A 30-year-old man had an uneventful previous history, except for moderate head trauma at the age of 3 years. Four years later, he started to have generalized convulsive seizures with abrupt loss of consciousness and some concomitant absence seizures. Most of the convulsions occurred on awakening; those few that did not occurred at random. There was no family history of epilepsy or febrile convulsions. At this time, the patient's sleep rhythm was irregular. He was awake late in the evenings and got up late in the mornings. According to his mother, he suffered from sleep deprivation. He was active in youth athletics but was somewhat hyperactive and restless. Antiepileptic drug therapy was initially unsuccessful but, at the age of 10, he was seizure-free.

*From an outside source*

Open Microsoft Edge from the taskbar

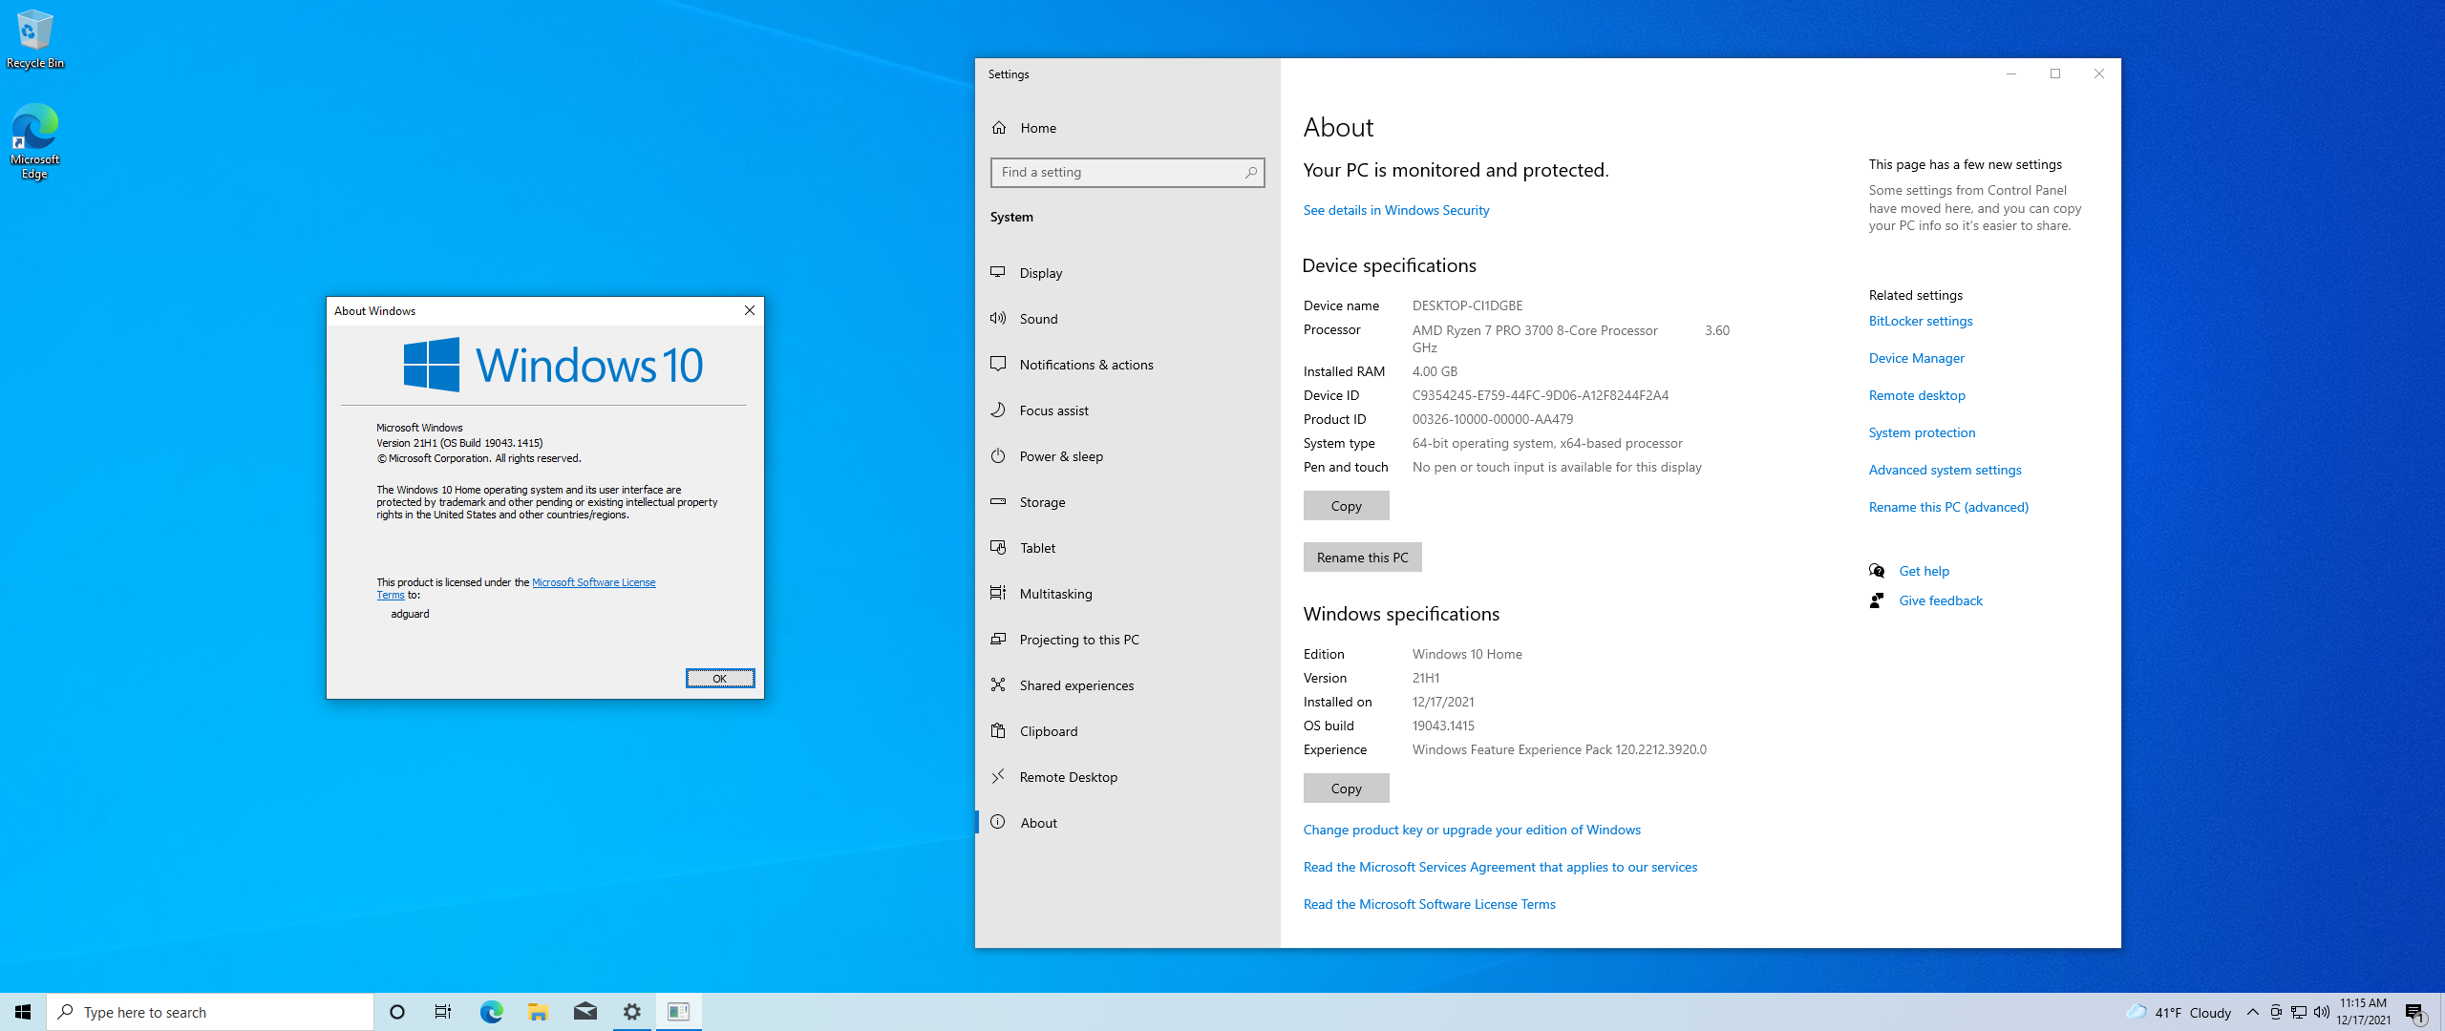pos(491,1012)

After this, despite frequent discussions and advice, he continued his lifestyle with irregular and apparently inadequate nocturnal sleep. As an adult, he was well motivated to take his medication because of the risk of having his driving licence revoked. He did not use alcohol.

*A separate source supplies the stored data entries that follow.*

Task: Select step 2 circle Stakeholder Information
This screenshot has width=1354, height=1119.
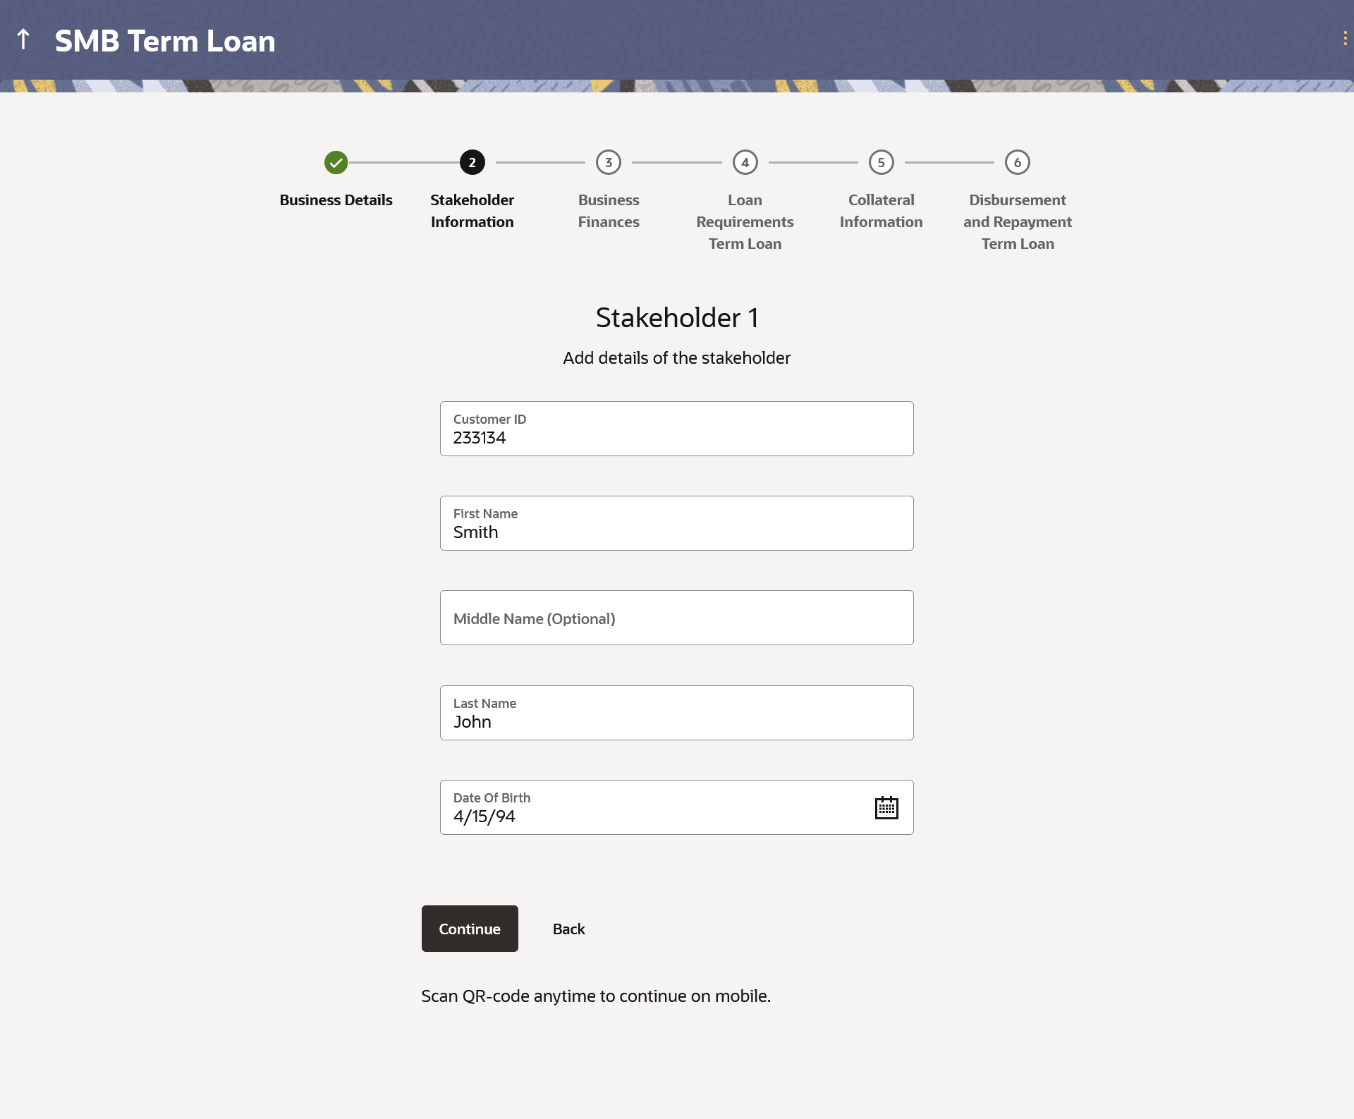Action: coord(472,162)
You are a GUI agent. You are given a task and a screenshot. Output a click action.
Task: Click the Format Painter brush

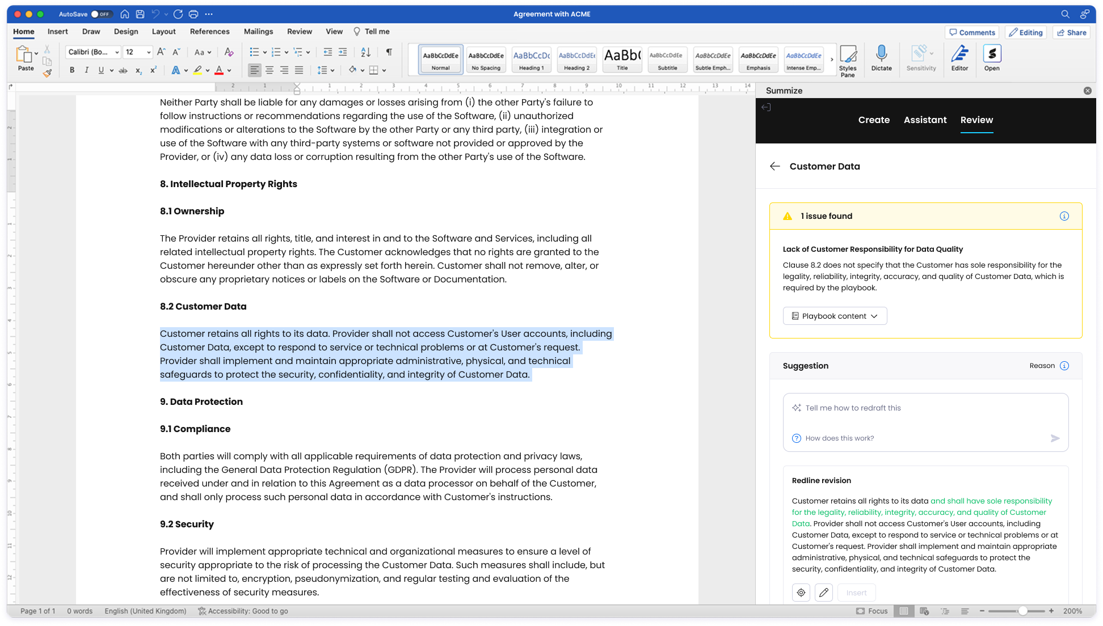point(48,73)
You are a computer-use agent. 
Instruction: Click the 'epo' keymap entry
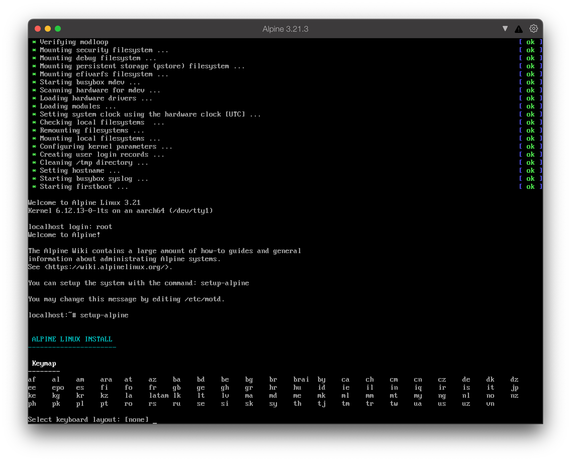(58, 387)
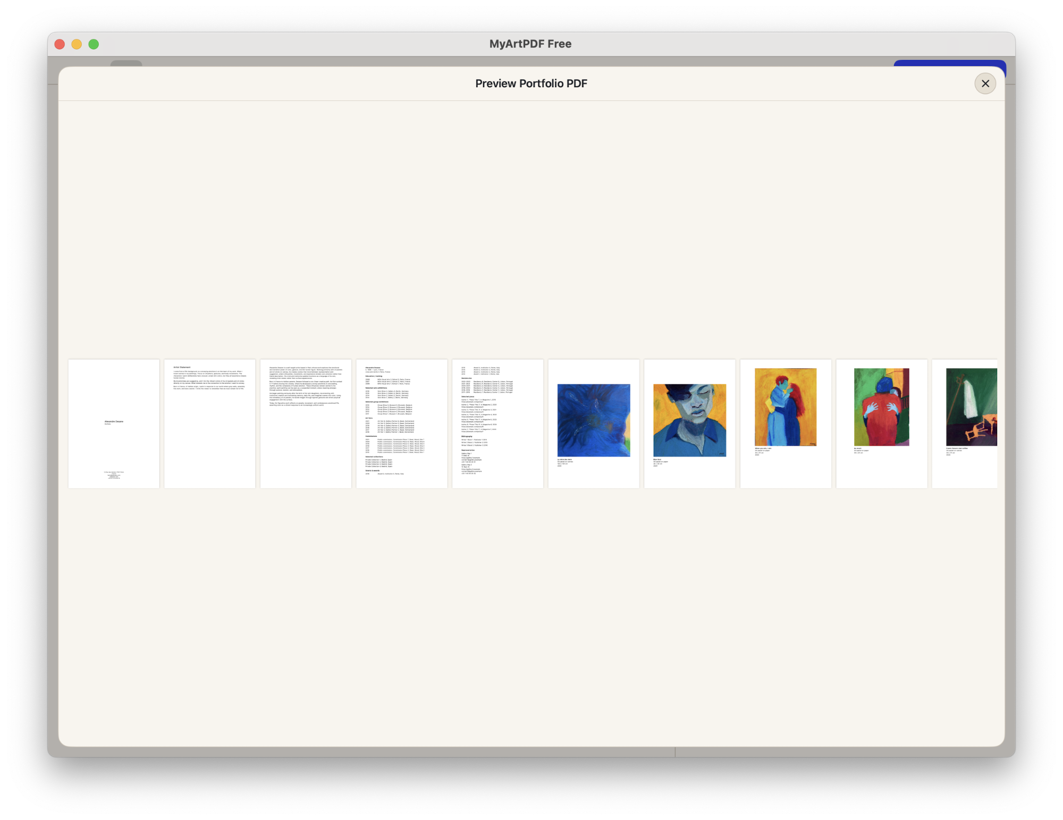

Neurological examination was normal. His IQ was 80. The initial EEG showed massive 3—4 Hz bilateral symmetric spike-and-wave discharges, easily provocable by flicker light and hyperventilation. Eight years later, during a seizure-free period, EEG was normal in the waking state but during sleep there were a few right-sided spikes and spike-and-wave complexes, and flicker light and hyperventilation sensitivity had disappeared. Clinically, the patient's seizures were obviously primarily generalized without any warning, but the assymmetric spike-and-wave complexes on the EEG were interpreted by a neurophysiologist as a sign of a focal origin of the seizures. Not unexpectedly, however, a magnetic resonance imaging (MRI) scan of the brain was normal. A recent repeat MRI scan was also normal.